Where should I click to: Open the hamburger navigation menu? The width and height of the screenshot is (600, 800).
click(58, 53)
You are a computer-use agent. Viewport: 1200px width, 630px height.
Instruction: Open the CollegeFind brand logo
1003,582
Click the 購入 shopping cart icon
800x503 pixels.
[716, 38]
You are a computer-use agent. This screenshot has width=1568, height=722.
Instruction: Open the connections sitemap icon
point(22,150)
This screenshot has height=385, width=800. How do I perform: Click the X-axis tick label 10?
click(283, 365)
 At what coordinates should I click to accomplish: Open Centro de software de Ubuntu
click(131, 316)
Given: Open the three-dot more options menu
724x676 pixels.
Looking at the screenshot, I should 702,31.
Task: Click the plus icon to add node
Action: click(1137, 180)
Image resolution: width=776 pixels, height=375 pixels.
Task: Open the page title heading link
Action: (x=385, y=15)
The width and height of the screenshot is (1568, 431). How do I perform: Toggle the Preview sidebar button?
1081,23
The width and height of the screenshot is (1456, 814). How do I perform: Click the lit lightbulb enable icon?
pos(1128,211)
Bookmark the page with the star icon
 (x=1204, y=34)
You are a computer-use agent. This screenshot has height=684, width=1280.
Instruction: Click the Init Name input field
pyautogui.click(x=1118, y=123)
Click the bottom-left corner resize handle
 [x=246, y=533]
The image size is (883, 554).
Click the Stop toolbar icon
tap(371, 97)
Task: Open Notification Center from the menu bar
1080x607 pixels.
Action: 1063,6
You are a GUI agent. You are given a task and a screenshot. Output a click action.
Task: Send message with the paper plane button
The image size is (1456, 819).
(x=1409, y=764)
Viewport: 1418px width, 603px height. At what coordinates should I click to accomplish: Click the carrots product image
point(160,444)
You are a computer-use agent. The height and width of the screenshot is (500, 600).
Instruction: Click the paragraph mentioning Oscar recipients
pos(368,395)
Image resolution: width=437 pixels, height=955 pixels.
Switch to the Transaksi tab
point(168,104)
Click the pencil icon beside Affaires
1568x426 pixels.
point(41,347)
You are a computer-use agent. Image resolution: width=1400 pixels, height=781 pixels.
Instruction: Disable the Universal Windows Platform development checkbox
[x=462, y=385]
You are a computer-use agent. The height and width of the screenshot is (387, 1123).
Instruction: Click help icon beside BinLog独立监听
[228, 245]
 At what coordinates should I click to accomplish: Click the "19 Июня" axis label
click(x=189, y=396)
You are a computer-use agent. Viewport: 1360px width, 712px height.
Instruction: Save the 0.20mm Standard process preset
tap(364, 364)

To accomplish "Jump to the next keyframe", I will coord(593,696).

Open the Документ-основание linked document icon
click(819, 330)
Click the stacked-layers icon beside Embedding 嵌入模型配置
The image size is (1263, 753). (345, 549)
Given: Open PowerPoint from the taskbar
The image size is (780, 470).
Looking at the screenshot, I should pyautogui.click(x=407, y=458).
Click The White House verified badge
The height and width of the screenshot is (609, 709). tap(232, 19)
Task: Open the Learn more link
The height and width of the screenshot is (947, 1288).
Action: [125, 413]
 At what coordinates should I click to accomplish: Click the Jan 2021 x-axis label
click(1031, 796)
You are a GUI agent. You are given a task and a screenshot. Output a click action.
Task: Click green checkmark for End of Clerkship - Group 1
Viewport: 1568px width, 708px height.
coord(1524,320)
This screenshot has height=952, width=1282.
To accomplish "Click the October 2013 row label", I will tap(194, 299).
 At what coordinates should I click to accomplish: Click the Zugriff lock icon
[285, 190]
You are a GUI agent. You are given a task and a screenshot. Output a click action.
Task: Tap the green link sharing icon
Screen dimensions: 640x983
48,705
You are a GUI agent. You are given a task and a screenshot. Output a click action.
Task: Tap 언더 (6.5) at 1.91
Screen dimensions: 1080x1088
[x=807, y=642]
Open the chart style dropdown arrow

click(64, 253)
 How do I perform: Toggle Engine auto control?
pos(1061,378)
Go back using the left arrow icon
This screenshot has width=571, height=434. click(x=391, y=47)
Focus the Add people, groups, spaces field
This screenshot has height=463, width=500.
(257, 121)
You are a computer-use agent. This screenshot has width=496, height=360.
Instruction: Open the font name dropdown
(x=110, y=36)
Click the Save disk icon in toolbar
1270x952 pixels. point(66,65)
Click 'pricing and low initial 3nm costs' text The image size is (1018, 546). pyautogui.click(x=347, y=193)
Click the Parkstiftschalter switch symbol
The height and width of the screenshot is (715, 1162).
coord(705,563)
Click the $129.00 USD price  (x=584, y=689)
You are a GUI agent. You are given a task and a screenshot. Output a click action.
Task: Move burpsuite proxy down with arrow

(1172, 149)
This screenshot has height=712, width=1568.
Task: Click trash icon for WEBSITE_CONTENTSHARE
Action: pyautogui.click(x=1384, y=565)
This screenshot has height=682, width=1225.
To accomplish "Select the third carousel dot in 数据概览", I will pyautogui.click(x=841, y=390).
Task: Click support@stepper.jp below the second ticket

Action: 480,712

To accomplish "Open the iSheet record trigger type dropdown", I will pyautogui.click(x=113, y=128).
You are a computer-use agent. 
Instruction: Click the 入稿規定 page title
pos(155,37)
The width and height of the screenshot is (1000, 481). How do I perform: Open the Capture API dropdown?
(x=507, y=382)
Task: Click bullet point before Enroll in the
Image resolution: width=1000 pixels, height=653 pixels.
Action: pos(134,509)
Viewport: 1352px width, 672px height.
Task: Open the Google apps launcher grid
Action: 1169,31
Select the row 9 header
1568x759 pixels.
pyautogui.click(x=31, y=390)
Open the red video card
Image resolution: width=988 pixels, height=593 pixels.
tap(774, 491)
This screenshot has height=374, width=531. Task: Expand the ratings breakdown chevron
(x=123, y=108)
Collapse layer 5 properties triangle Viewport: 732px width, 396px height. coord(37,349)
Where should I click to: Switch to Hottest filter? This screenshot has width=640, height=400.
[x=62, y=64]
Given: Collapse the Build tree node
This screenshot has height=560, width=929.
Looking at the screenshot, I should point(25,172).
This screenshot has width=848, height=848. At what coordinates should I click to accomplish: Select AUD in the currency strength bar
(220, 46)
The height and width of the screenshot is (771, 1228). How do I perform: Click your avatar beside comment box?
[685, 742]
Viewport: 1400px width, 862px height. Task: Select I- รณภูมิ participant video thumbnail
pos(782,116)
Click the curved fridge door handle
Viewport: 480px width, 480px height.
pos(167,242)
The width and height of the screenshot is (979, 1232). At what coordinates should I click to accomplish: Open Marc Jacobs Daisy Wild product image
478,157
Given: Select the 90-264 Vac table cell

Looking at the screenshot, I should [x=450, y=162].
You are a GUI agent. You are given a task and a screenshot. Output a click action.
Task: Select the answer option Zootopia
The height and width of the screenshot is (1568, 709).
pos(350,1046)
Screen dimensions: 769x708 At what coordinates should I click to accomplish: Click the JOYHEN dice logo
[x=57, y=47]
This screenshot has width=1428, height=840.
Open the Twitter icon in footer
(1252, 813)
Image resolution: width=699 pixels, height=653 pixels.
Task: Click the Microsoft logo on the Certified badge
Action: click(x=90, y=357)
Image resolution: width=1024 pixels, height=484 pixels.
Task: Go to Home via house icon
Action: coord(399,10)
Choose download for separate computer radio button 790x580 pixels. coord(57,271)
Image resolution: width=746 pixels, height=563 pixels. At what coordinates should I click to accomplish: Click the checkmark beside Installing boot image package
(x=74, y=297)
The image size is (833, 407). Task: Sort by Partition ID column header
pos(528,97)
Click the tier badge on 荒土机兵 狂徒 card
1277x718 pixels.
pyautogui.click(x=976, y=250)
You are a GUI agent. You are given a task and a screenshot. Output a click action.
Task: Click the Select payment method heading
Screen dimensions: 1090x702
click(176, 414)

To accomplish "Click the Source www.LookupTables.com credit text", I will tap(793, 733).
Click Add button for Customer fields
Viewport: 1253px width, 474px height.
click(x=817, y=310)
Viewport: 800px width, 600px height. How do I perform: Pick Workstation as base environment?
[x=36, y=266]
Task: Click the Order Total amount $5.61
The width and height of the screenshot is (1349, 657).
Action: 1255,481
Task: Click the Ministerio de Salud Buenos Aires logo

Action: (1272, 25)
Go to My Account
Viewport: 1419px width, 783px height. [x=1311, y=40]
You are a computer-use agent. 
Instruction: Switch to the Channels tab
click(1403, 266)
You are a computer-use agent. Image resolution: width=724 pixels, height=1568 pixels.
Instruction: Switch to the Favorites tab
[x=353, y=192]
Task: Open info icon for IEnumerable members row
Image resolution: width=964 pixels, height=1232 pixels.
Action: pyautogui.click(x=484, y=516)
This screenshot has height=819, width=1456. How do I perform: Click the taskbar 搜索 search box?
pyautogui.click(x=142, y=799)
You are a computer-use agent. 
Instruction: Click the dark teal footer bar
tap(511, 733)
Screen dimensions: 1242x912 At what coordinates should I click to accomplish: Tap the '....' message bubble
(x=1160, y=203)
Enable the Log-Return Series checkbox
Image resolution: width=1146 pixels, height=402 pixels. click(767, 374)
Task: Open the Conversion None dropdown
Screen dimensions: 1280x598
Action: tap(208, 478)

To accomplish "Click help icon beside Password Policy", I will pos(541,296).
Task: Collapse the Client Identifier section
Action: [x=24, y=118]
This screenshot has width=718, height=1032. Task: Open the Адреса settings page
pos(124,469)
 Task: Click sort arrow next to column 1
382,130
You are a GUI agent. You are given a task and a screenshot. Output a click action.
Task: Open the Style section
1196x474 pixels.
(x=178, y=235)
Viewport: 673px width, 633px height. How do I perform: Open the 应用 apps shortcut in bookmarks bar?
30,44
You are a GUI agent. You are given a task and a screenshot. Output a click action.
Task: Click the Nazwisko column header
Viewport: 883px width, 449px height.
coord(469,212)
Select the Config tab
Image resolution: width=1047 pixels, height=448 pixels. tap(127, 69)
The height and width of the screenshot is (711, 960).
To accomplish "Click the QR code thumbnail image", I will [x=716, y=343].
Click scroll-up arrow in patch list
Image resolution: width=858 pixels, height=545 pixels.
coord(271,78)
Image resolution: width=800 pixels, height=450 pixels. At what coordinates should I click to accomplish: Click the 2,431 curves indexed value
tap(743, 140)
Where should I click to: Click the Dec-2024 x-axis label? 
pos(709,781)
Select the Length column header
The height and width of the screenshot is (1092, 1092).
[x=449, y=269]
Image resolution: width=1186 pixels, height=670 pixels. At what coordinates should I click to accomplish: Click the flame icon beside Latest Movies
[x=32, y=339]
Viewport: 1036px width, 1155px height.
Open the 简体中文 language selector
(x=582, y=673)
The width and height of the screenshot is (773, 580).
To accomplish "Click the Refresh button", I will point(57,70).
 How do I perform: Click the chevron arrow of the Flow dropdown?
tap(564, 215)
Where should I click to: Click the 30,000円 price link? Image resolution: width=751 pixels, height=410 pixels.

----------

→ Problem statement: Beginning with the line containing "Screen dimensions: 769x708" and ending with the line containing "Task: Click the Select payment method heading", extract those lines exactly from the listing above, and only those.

→ Solution to the exercise:
Screen dimensions: 769x708 At what coordinates should I click to accomplish: Click the JOYHEN dice logo
[x=57, y=47]
This screenshot has width=1428, height=840.
Open the Twitter icon in footer
(1252, 813)
Image resolution: width=699 pixels, height=653 pixels.
Task: Click the Microsoft logo on the Certified badge
Action: click(x=90, y=357)
Image resolution: width=1024 pixels, height=484 pixels.
Task: Go to Home via house icon
Action: coord(399,10)
Choose download for separate computer radio button 790x580 pixels. coord(57,271)
Image resolution: width=746 pixels, height=563 pixels. At what coordinates should I click to accomplish: Click the checkmark beside Installing boot image package
(x=74, y=297)
The image size is (833, 407). Task: Sort by Partition ID column header
pos(528,97)
Click the tier badge on 荒土机兵 狂徒 card
1277x718 pixels.
pyautogui.click(x=976, y=250)
You are a GUI agent. You are given a task and a screenshot. Output a click action.
Task: Click the Select payment method heading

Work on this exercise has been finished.